= Extract =
━━━━━━

71. As a vendor of the PLCB, Capital Wine & Spirits--broker for Bacardi, USA--invited
Stapleton and Conti to participate in the 2011 AT&T Pro-Am held at Aronimink Golf
Club.
a. Capital’s President, Mark Littles, provided the invitation to Stapleton and
Conti at a time when Capital Wine & Spirits served as broker for multiple
products listed/pending listing before the PLCB.
Stapleton, 12-027
Page 24
72. Leading up to the 2011 AT&T Tournament, Mark Littles and Stapleton exchanged
the following emails:
Littles to Stapleton
April 15, 2011, 3:03 p.m.
Hi PJ,
Hope all is well with you and you are getting ready for a good weekend!
Great news…Grey Goose is sponsoring the AT&T golf event at your home course
again this year and they would like for you and I to take part in the Golf Pro Am
th
on Wednesday June 29.

━━━━━━

= Given information =
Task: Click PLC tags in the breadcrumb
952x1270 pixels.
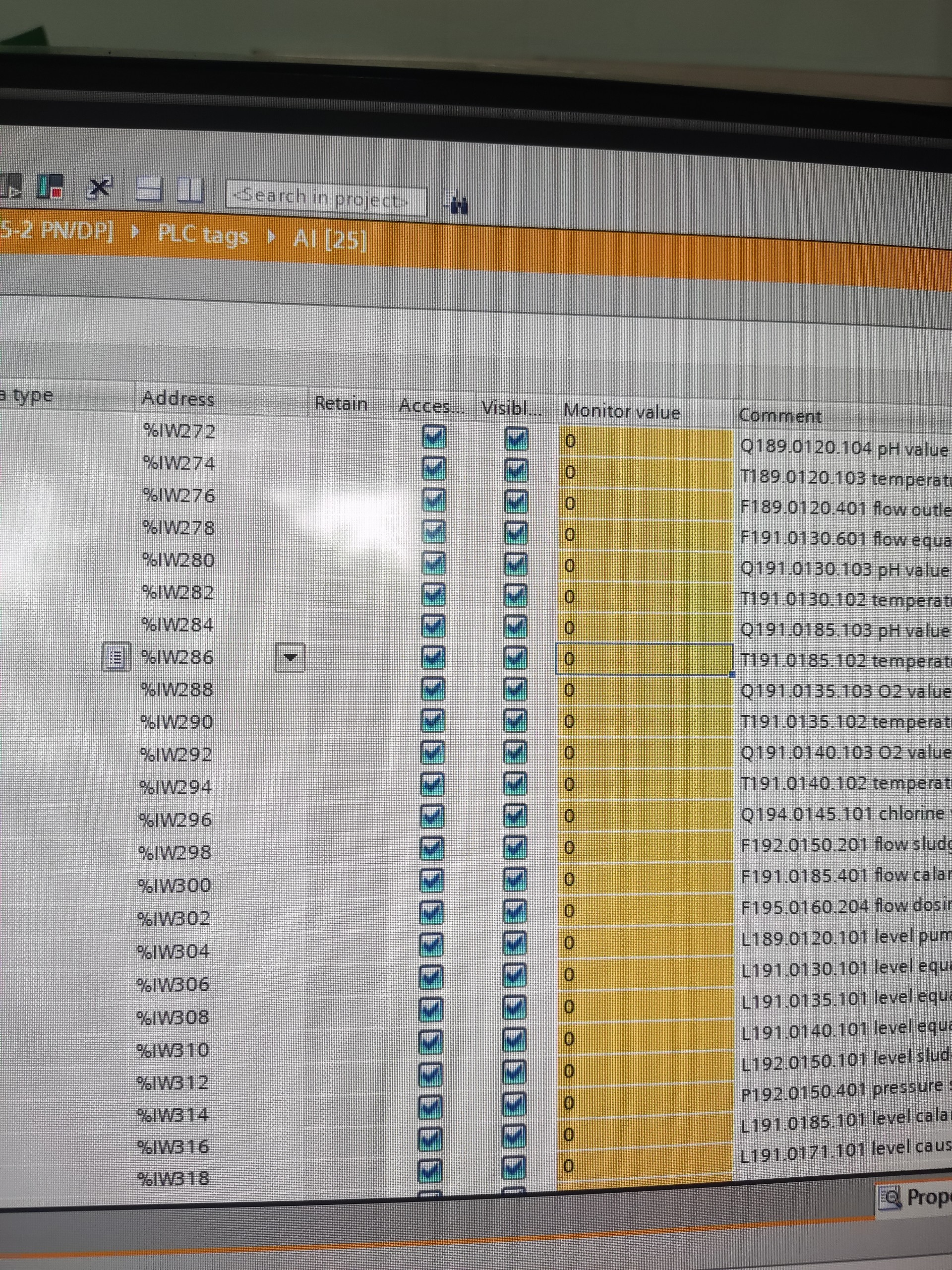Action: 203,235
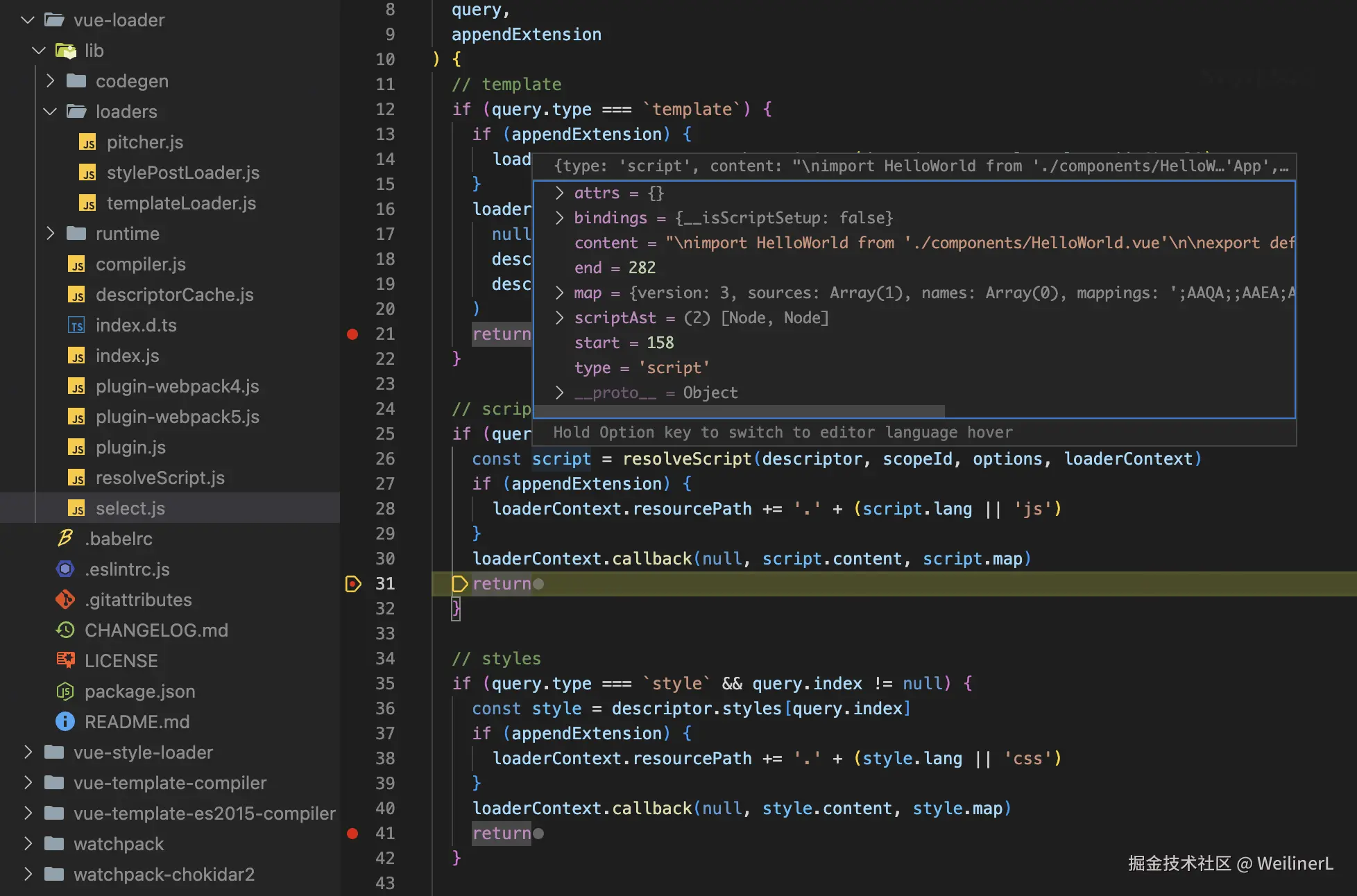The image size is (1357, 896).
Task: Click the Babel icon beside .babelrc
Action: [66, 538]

━━━━━━

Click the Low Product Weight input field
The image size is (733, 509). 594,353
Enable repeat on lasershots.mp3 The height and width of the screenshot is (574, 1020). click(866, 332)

━━━━━━

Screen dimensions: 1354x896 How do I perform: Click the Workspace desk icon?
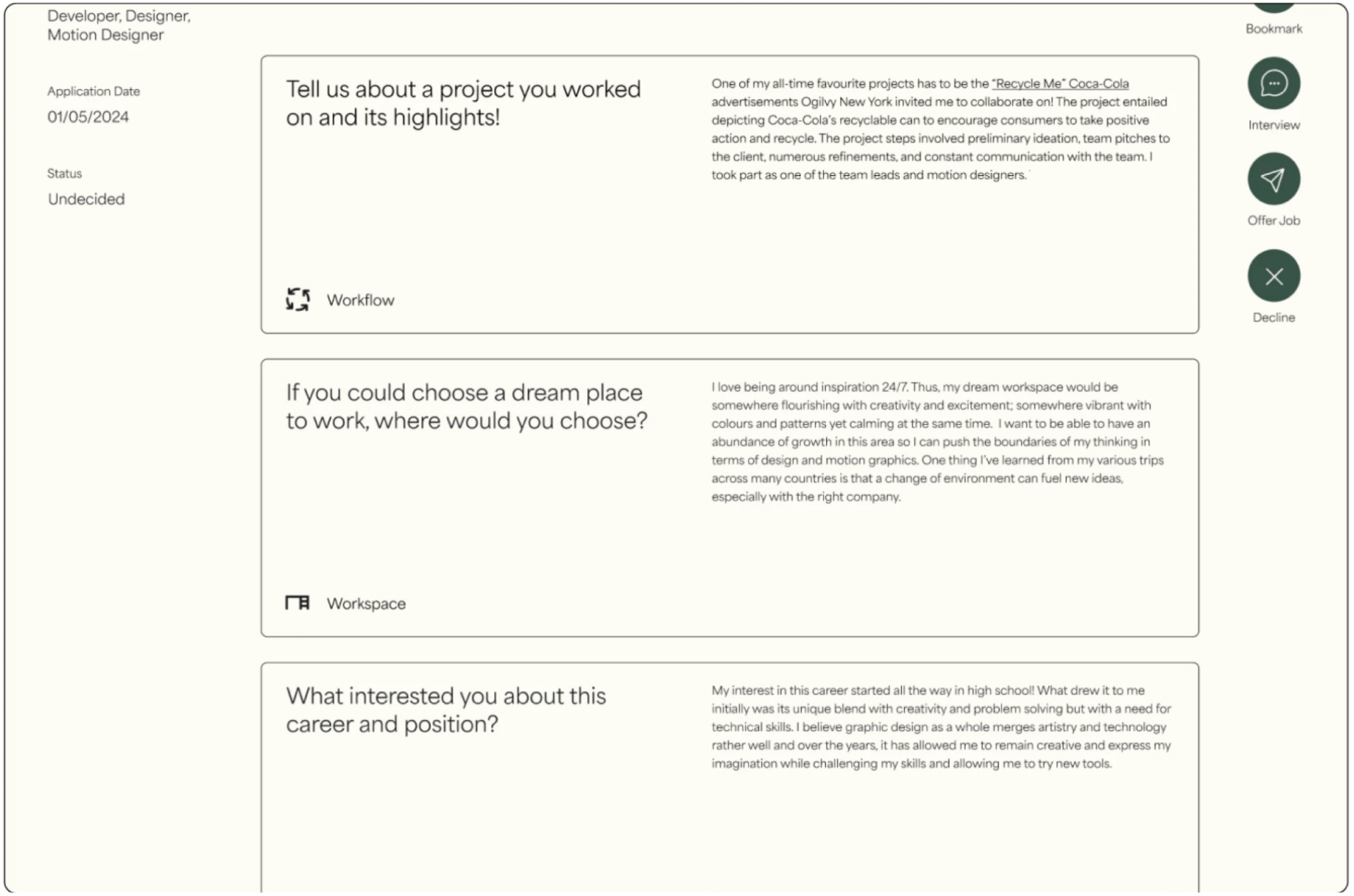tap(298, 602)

━━━━━━

= Work to be completed =
In the excerpt on the golf invitation above, transcribe the passage that begins at the words "a. Capital’s President, Mark" and stops after the words "before the PLCB.".

= Result below =
a. Capital’s President, Mark Littles, provided the invitation to Stapleton and
Conti at a time when Capital Wine & Spirits served as broker for multiple
products listed/pending listing before the PLCB.